[Task data — start]

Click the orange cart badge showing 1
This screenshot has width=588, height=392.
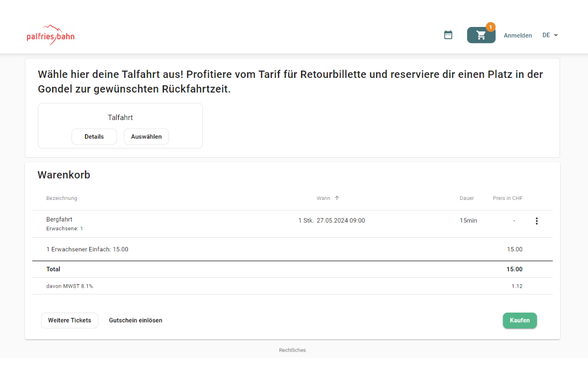[x=490, y=27]
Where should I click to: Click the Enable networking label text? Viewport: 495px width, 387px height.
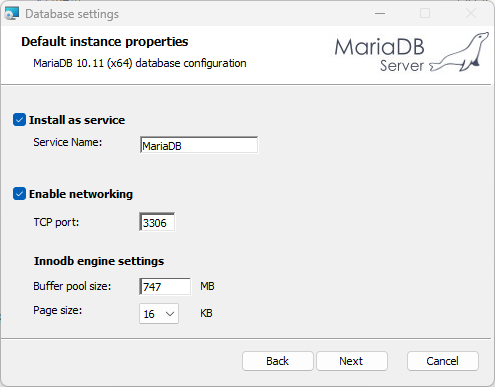pos(81,194)
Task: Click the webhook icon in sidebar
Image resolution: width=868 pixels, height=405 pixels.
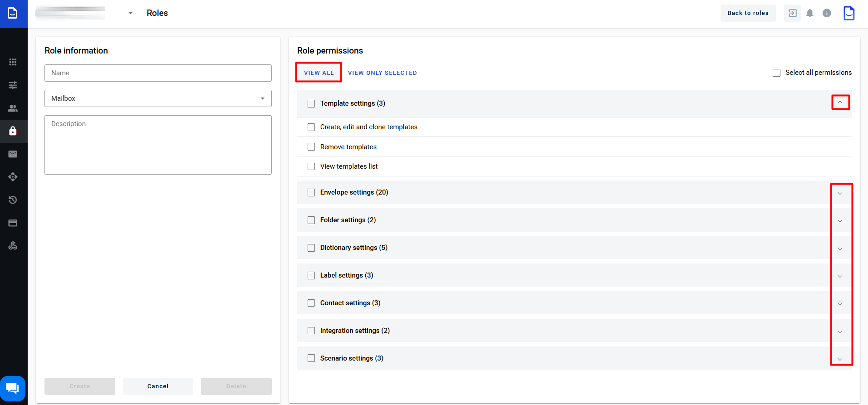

[Task data — finish]

Images in the records must not be repeated; everything else should be returned exactly.

Click the orange cart badge showing 1
This screenshot has width=588, height=392.
[x=490, y=27]
Where should I click to: Click the Enable networking label text? Viewport: 495px width, 387px height.
pos(81,194)
Task: Click the webhook icon in sidebar
Image resolution: width=868 pixels, height=405 pixels.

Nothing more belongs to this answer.